Now with that all working there’s one last thing I need to mention to you and that’s null checking. Let’s say that we forgot to attach the Player script to our Player, if the enemy was to collide with our Player object our game will crash and we get an error looking like this NullReferenceException: Object reference not set to an instance of an object which tells us that it’s trying to access a component (the Player component) that doesn’t exist.

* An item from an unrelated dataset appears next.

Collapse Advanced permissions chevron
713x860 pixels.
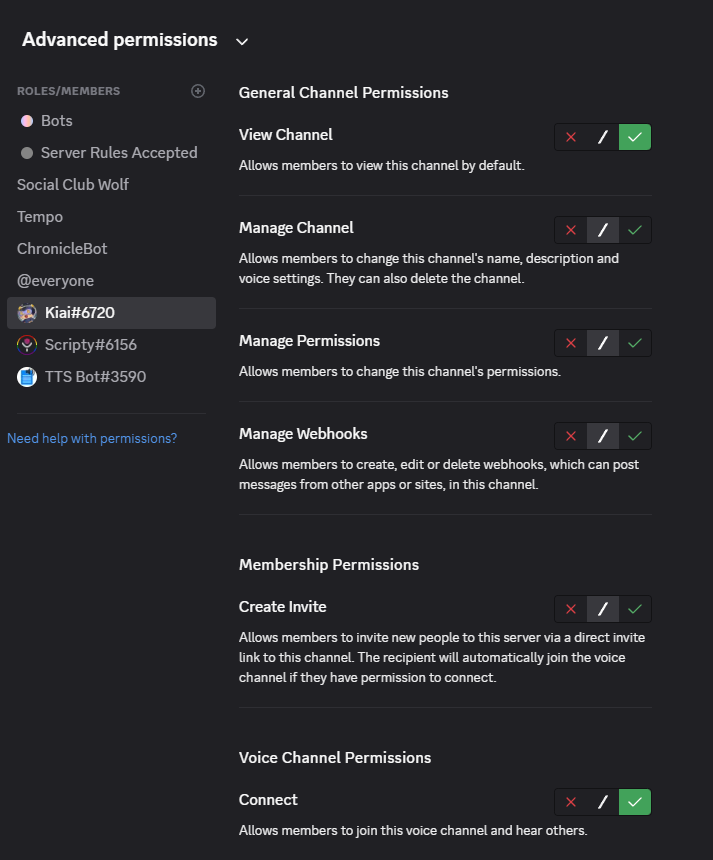click(242, 42)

What we want though is for our game to keep running even with this so we’ll need to do some null checking:
Player player = other.transform.GetComponent<Player>();
if (player != null)
{
player.Damage();
}
Two main things to take note of is that we’re storing the Player component within a local player variable we’re defining which we then use later to initialise our Damage() method. The other thing is that we’re checking if player (which holds our Player component) is null and if it is then the Damage() method is not called. That means that now when an enemy collides with our player the game will carry on without errors, the only thing is different is that the player doesn’t lose a life when collided with which is an easy way to tell that the Damage() method is not getting called.
With everything working though you should have something looking like the above here where our Player object is destroyed when their lives reach zero after losing 1 life per enemy it collides with.